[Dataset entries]
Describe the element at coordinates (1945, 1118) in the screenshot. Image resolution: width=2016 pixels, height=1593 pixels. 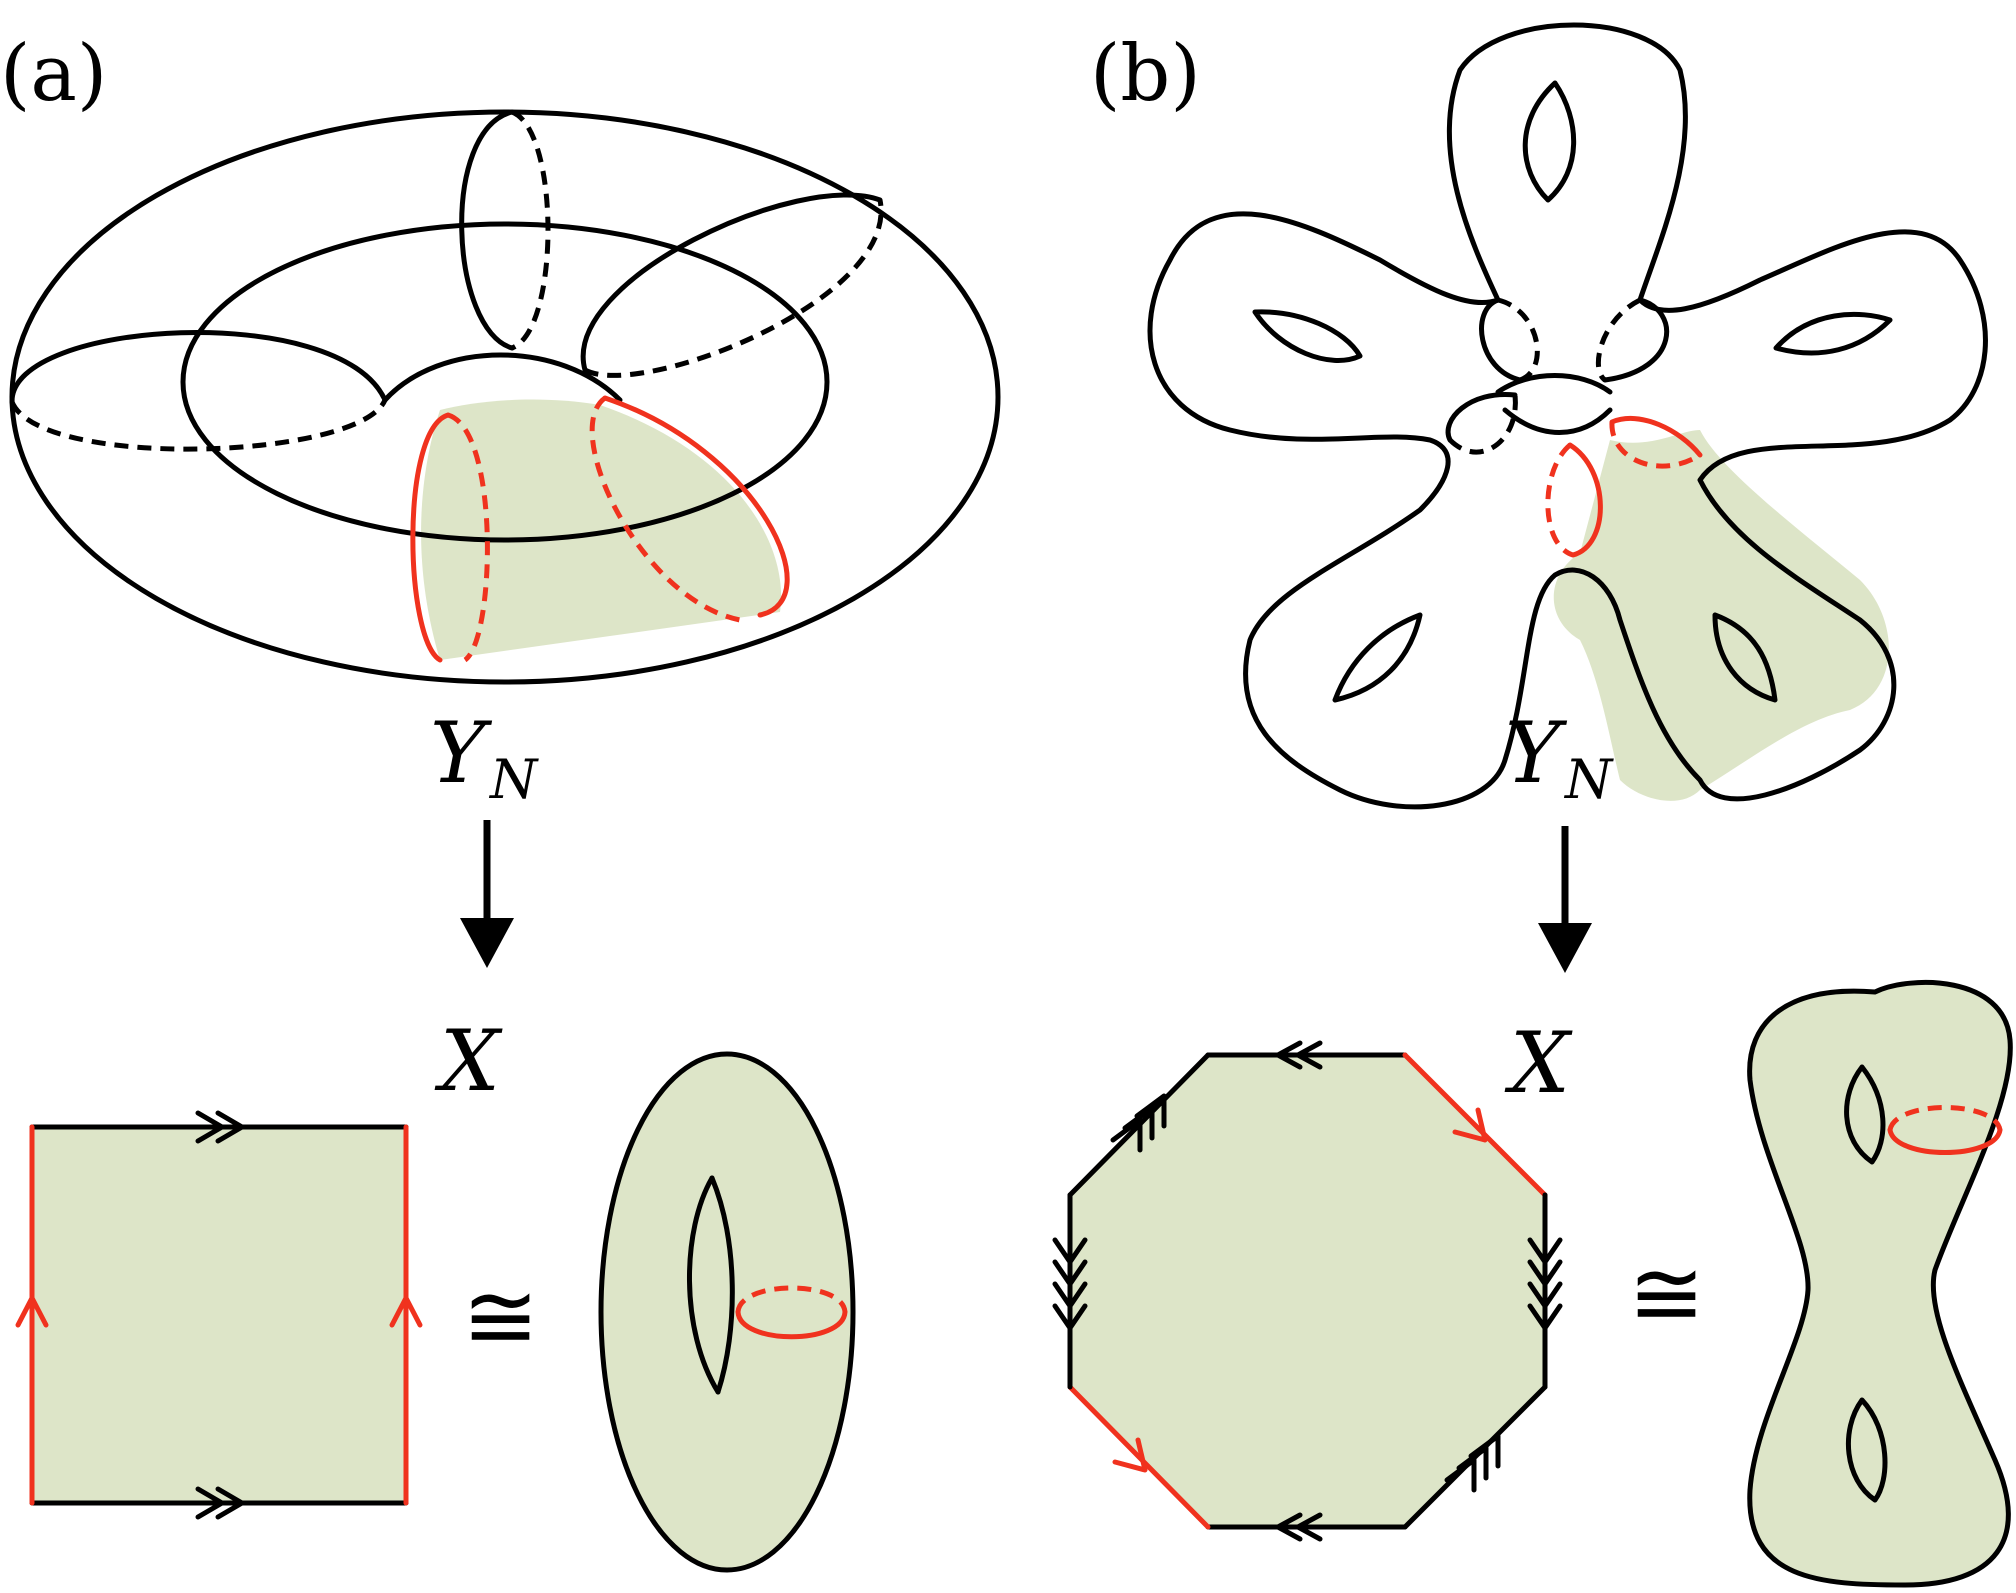
I see `genus-two-cycle-back` at that location.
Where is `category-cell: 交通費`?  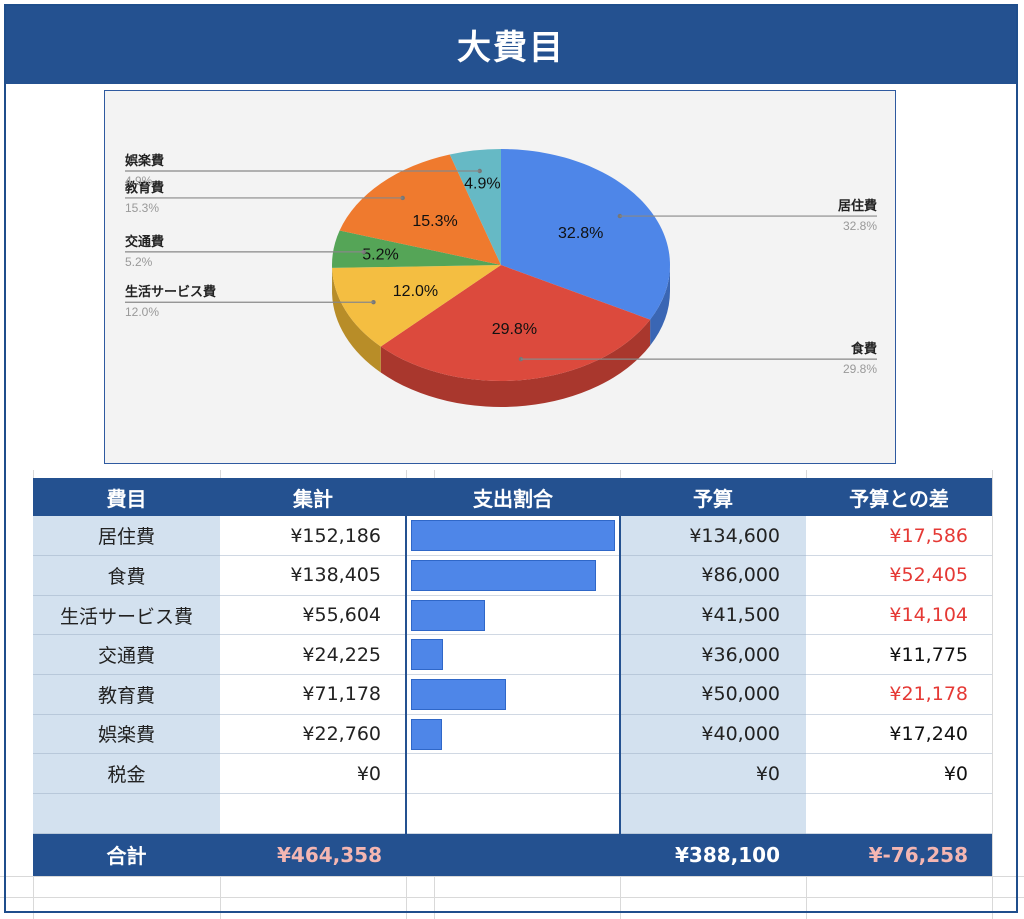 category-cell: 交通費 is located at coordinates (126, 654).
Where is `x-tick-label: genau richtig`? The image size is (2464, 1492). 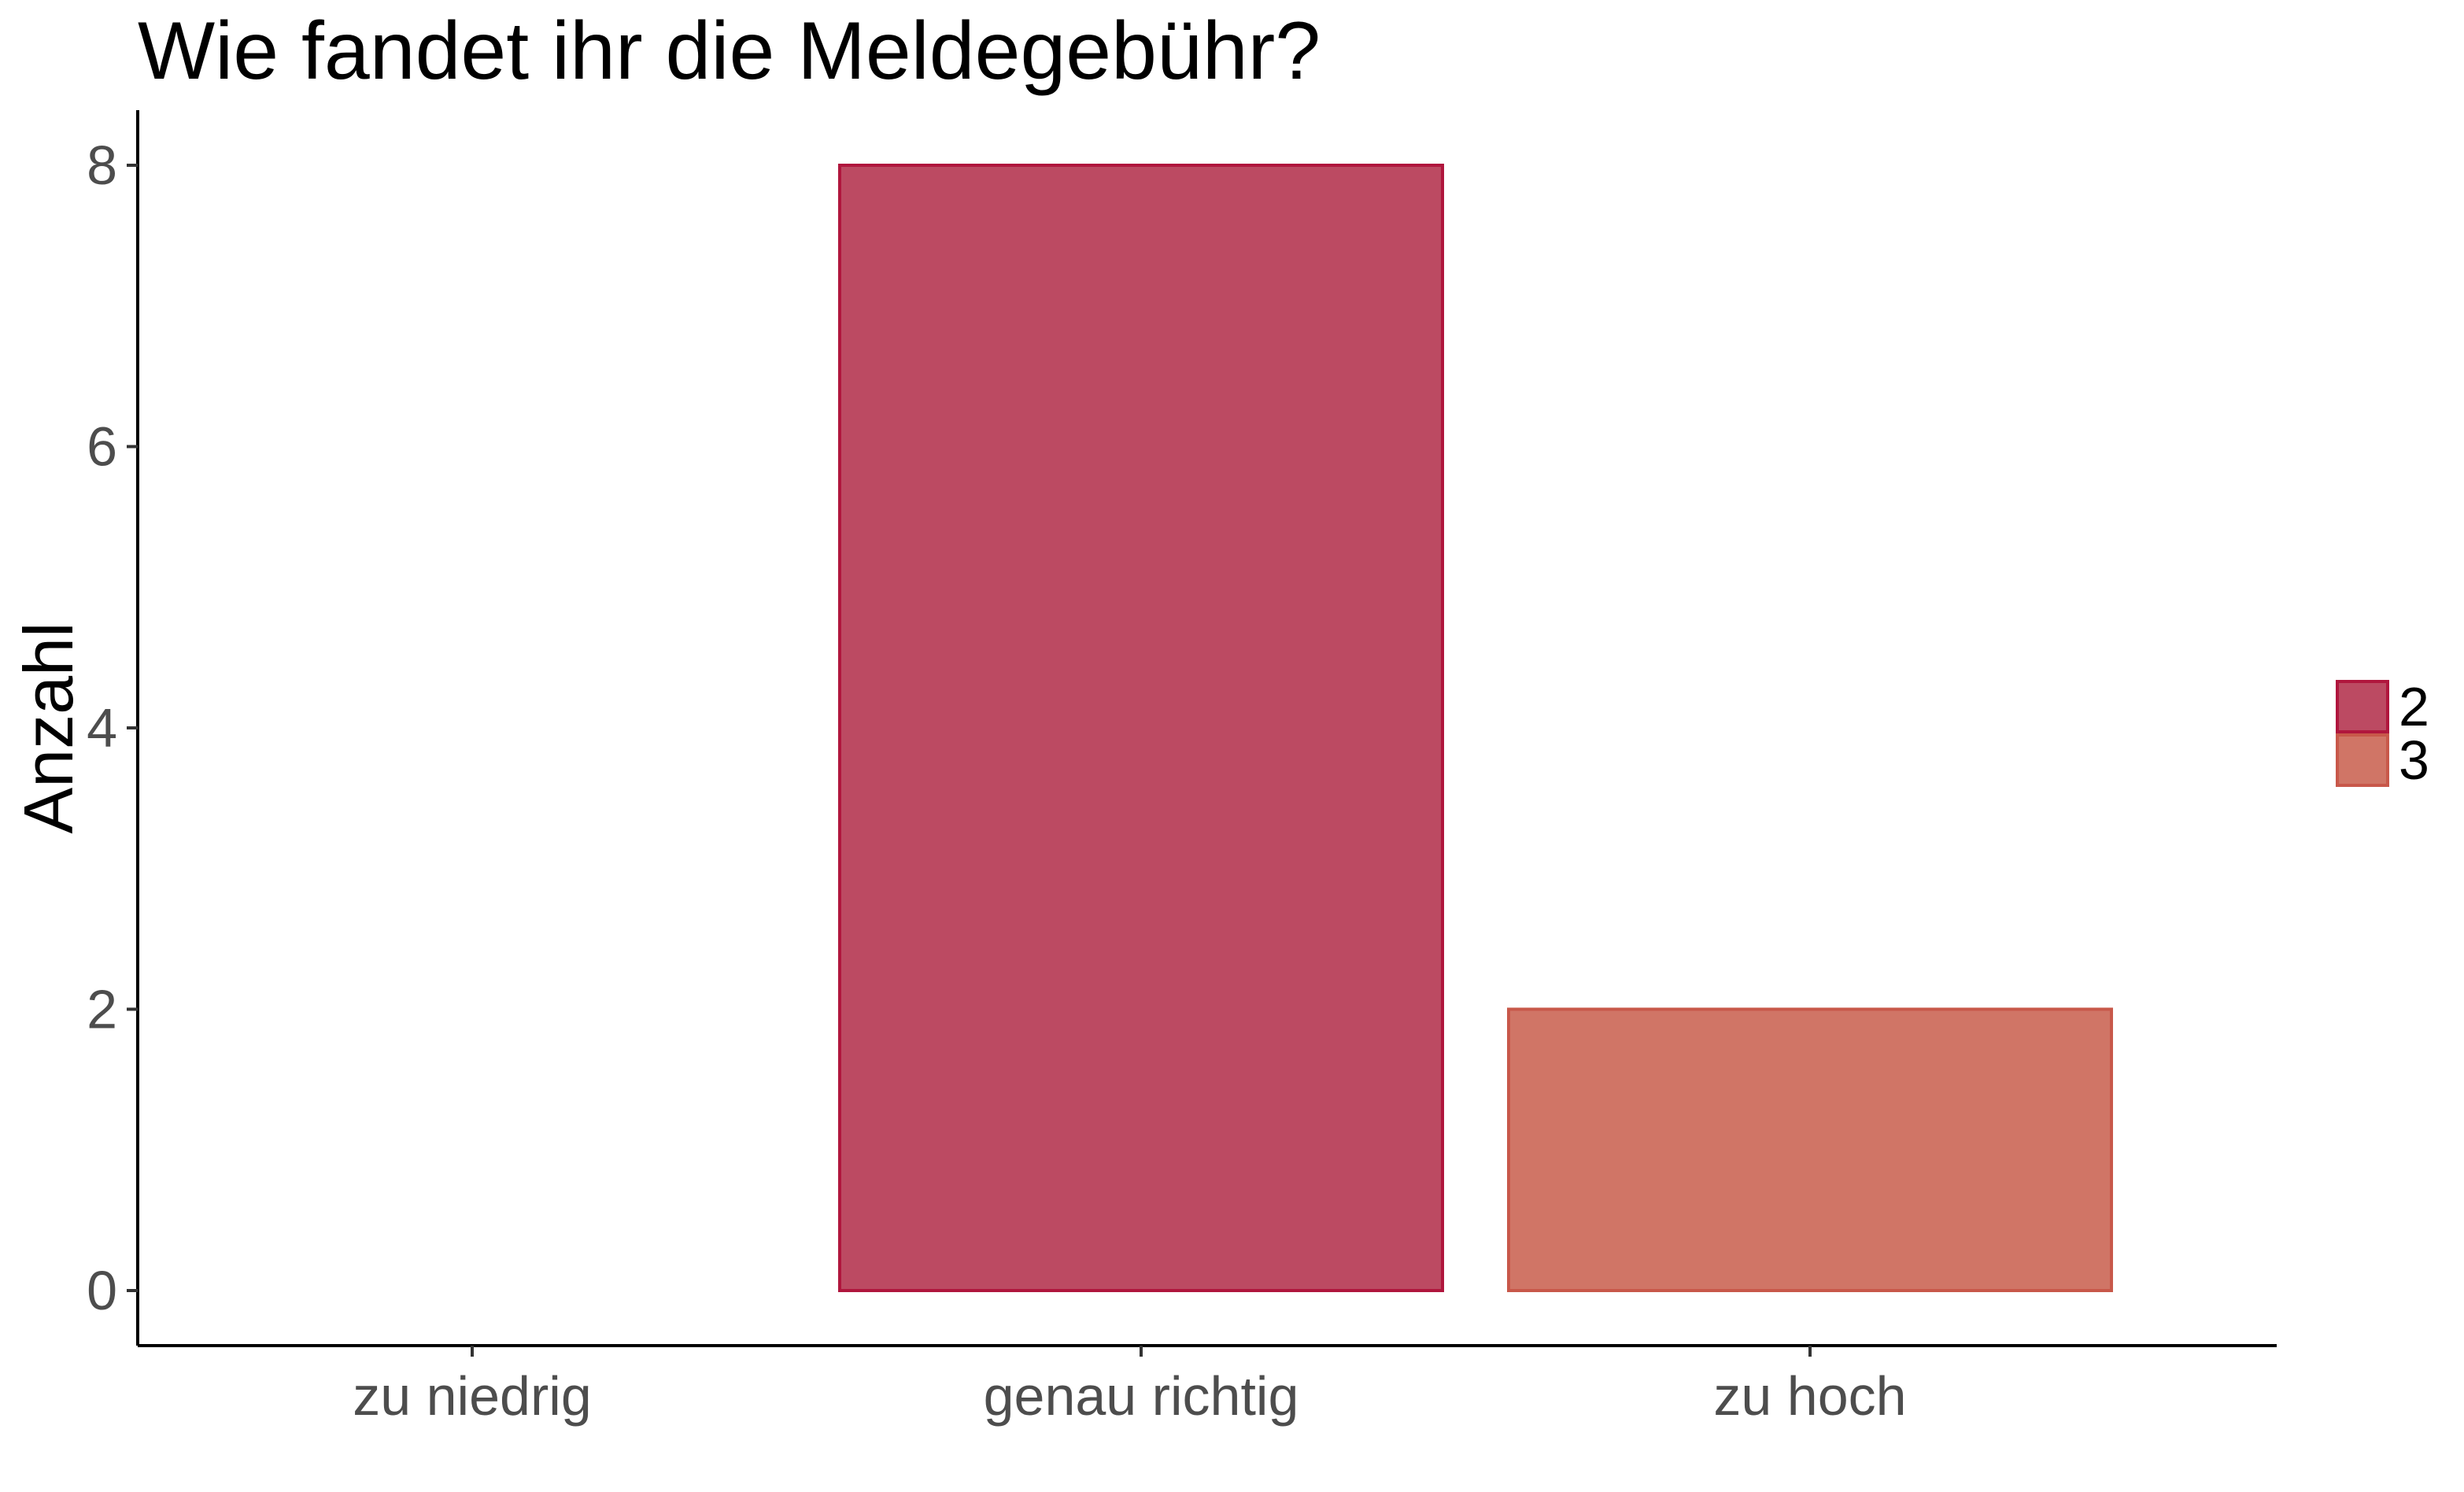
x-tick-label: genau richtig is located at coordinates (1142, 1396).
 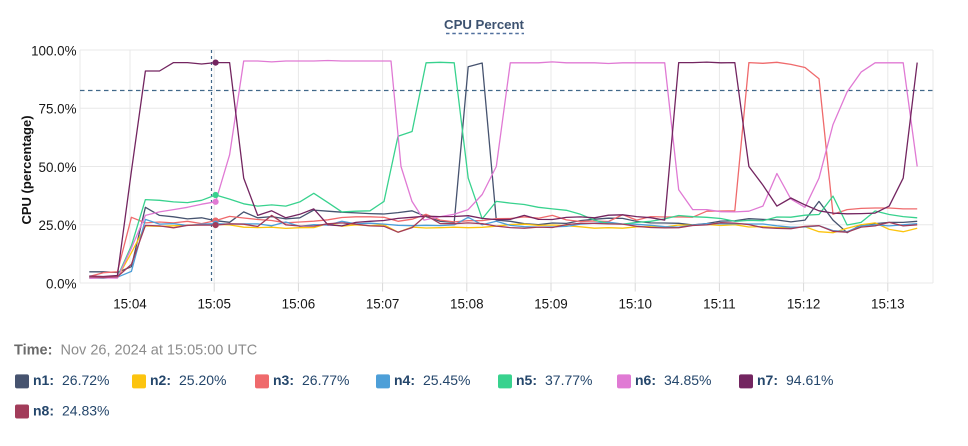 What do you see at coordinates (86, 410) in the screenshot?
I see `svg-text: 24.83%` at bounding box center [86, 410].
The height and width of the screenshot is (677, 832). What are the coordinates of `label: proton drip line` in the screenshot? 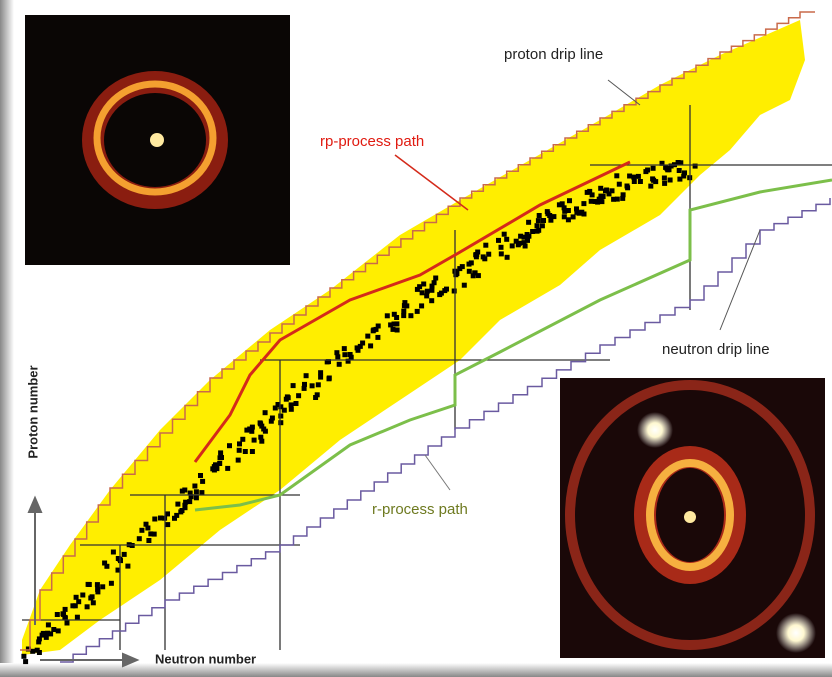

--- PROBLEM DETAILS ---
Repeat the data word for word, starting at the line that contains "is (2464, 1492)." and ending at the last line of the data, both included. Leave the pictures out.

--- SOLVED PROBLEM ---
Where is `x-tick-label: genau richtig`? The image size is (2464, 1492). 
x-tick-label: genau richtig is located at coordinates (1142, 1396).
  What do you see at coordinates (86, 410) in the screenshot?
I see `svg-text: 24.83%` at bounding box center [86, 410].
The height and width of the screenshot is (677, 832). What are the coordinates of `label: proton drip line` in the screenshot? 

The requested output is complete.